Page 32 of Bear

“He’s worried about you!” I shot back. “And with good reason.”

“When I turn eighteen, you won’t have to worry about me anymore,” Carlos replied.

As he headed toward his bedroom, I put out a hand, planting a palm in his chest to stop him. Carlos shoved me away. I clamped my hand on his shoulder, hauled him into the living room, and pushed him down into a nearby armchair.

“You’re better than this, Carlos,” I said.

“Maybe I’m not,” he countered. “Maybe I’m just too fucked up to be the good boy you want me to be. But you refuse to see that.”

I frowned, confused.

“That isn’t true.”

Carlos’ nostrils flared and he tried to push to his feet. I pressed down, keeping him in the chair. There was so much anger seething off him. How had I missed it? How long had he been struggling right in front of me and I hadn’t noticed?

“Carlos,” I said, softening my voice. “If you need help - ”

“I don’t, okay? I don’t need your help. In a few months, I’m out of here. Then you can get back to your own life. And you can get married and have a real family all your own.”

Squirming out from underneath my hand, Carlos bolted for his room. But I caught his wrist and pulled him back.

Carlos swung wildly. His fist connected with my shoulder.

I didn’t budge.

“You can hit me again if it’ll make you feel better,” I said.

Carlos scowled at me then turned his head away. But not before I saw the threat of tears in his eyes.

“Let me go,” he growled through gritted teeth.

“I need to tell you something first.”

Carlos’ fingers flexed at his side, opening and closing in a fist. I could tell he really wanted to take another swing at me, this time with the intent to cause damage. So I had to make this quick and to the point.

“I don’t care how old you get,” I said. “You are my brother. Even if…” I faltered and cleared my throat. “Even if I do get married. Even if I have kids. There will always be room in my heart and my life for you, Carlos. Nothing will ever change that. And you can push me away, you can run all you want. But I will always be there when you need me. Because you’re my family. And I love you.”

Carlos didn’t move. His breathing was short and shallow.

“I’m not smart enough for high school,” he said, his voice trembling. “I’ll never make it to fucking college. But that…it’s all you’ve ever wanted for me.”

The heat of anger had dissipated and I could tell by the way his words wobbled that Carlos was fighting to open up and share this with me.

“Carlos,” I said gently. “I want a good life for you. I want to give you opportunities I never had. I want you to be a better man than I ever was. But if college doesn’t feel right for you, then we can work something else out together.”

With a sniff, Carlos swiped his hand across his eyes. Then, finally, he turned around to face me.
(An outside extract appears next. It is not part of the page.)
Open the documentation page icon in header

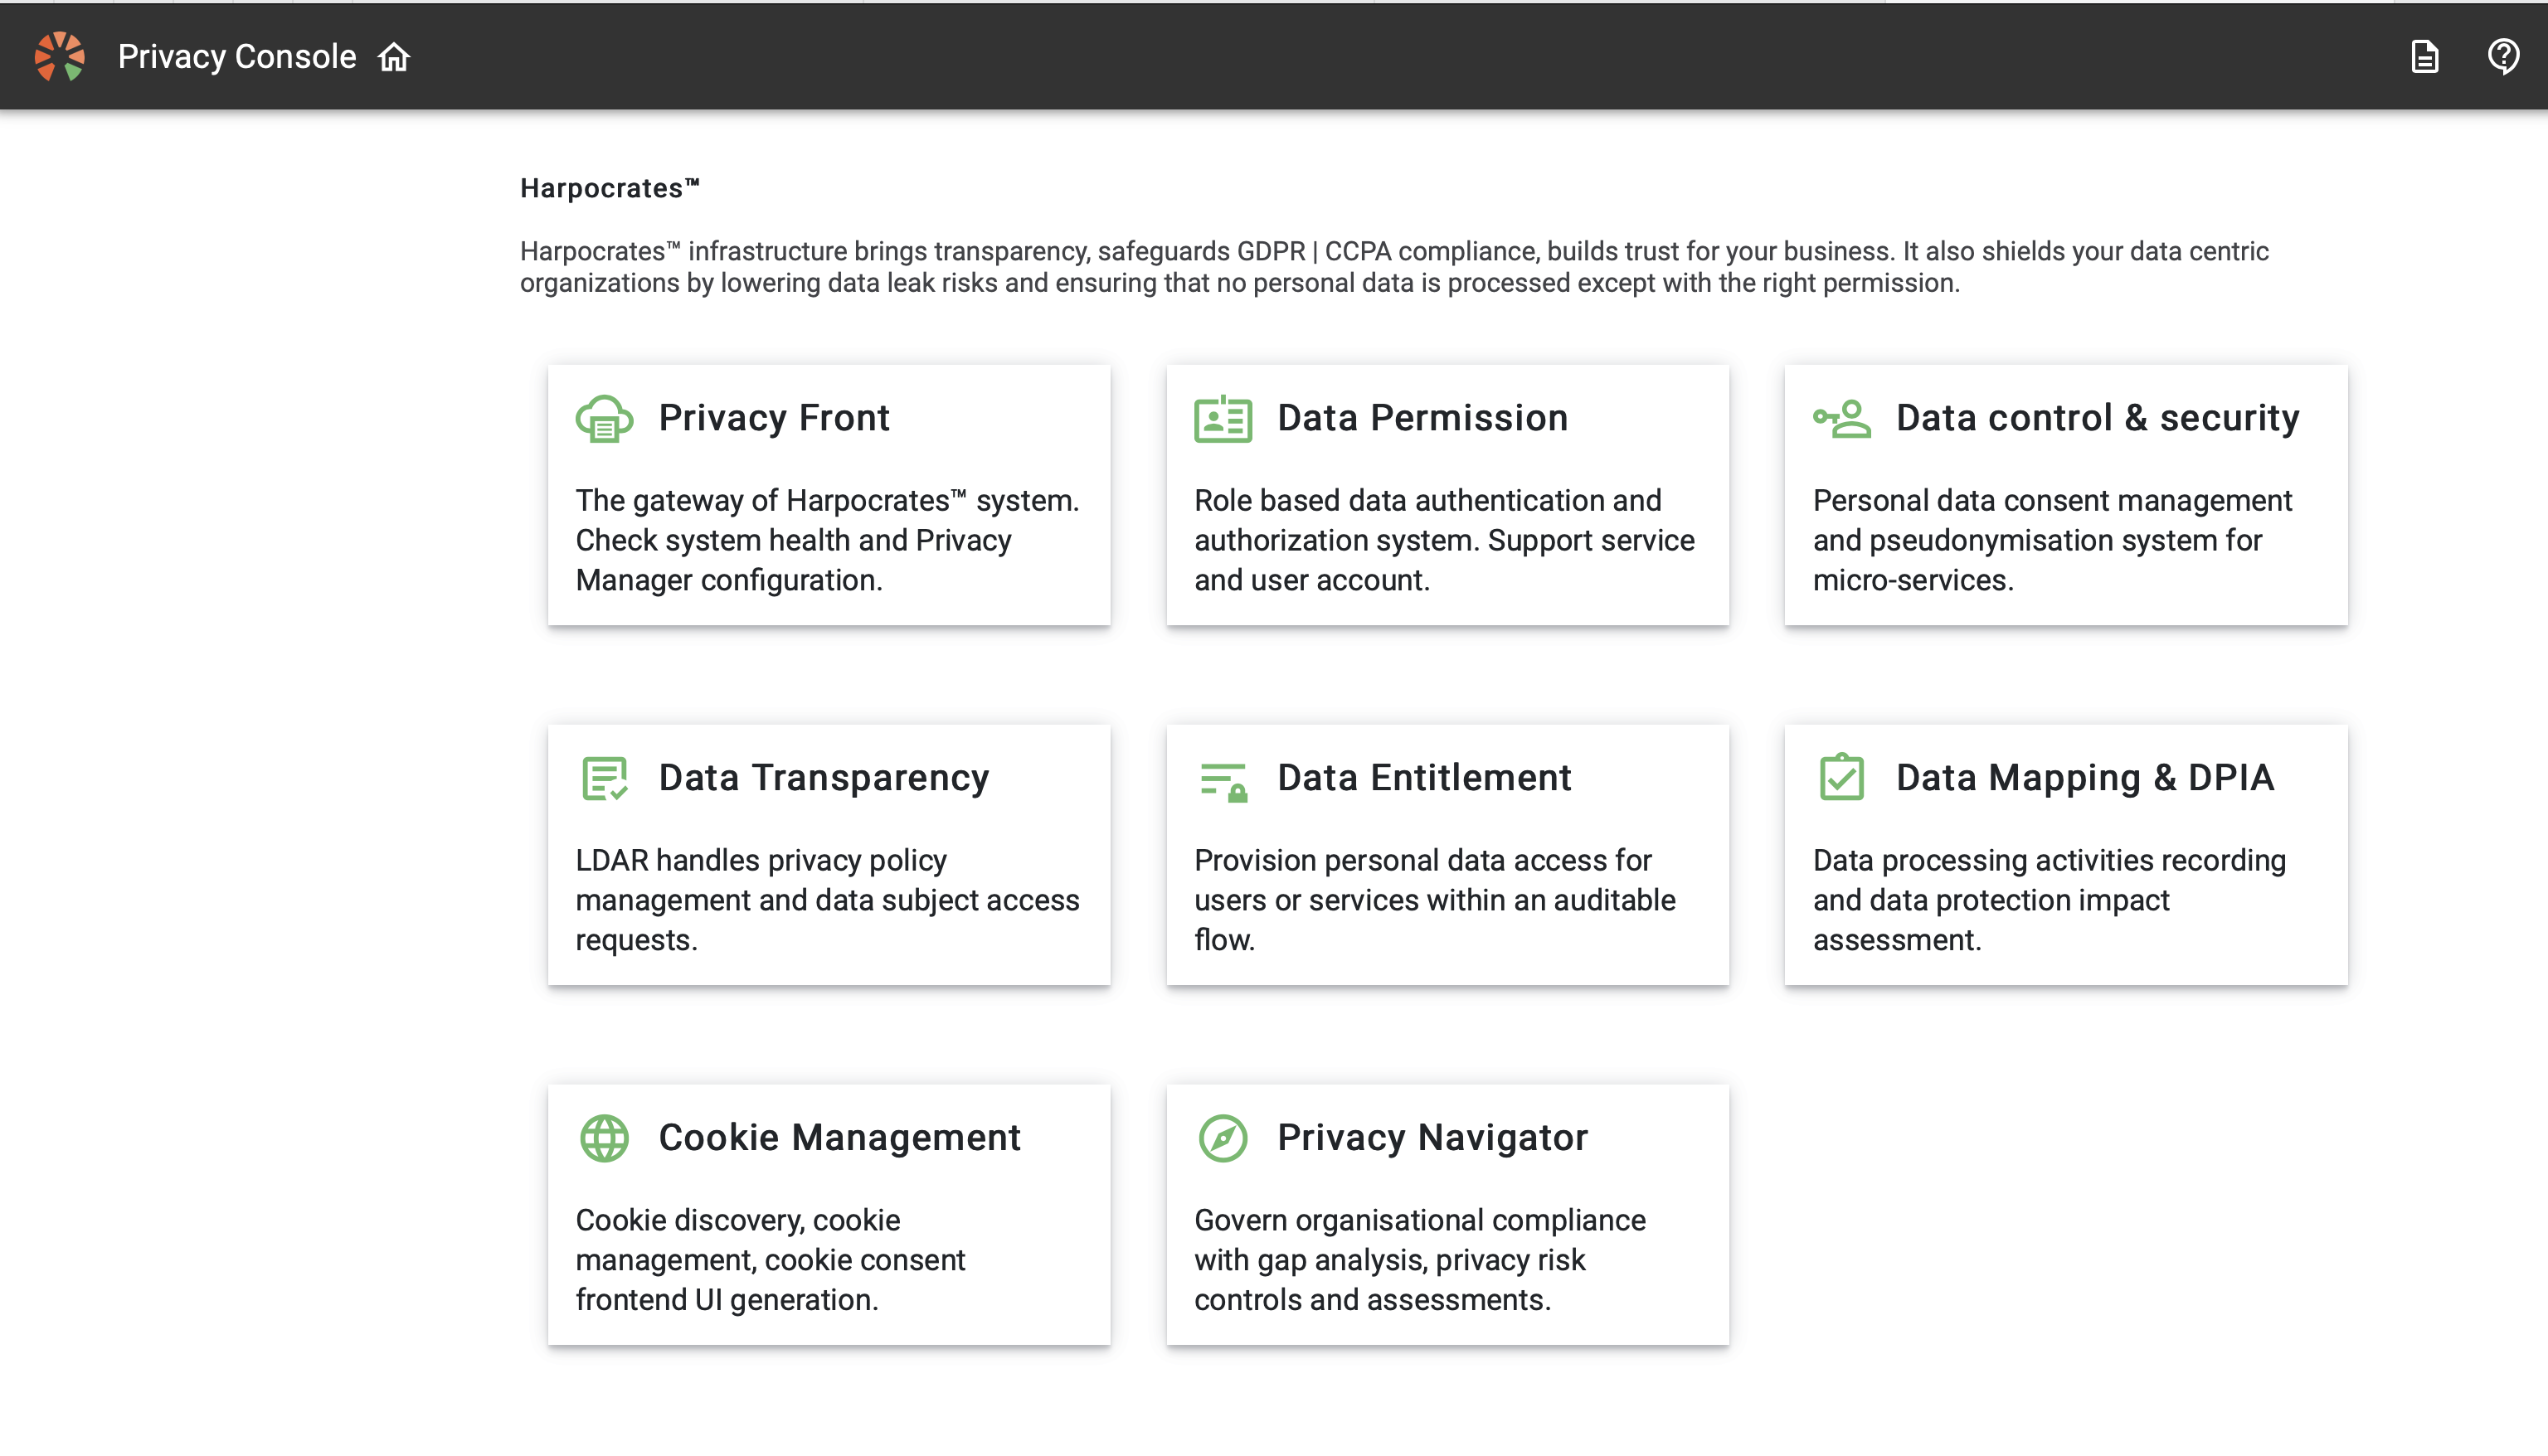[x=2424, y=57]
“You’re not…disappointed?”

The tiny ray of hope in his voice hit me in the chest hard enough to knock the breath out of me for a second.

“Carlos, I’m…no, I’m not disappointed. I’m scared, because I don’t want to lose you. I’m confused, because I had no idea you were hurting this much. But disappointed? In you? No. Never.”

Carlos swallowed hard and nodded. I tilted my head until he looked me in the eye.

“Do you still want to drop out of high school?” I asked.

His eyebrows drew together with frustration.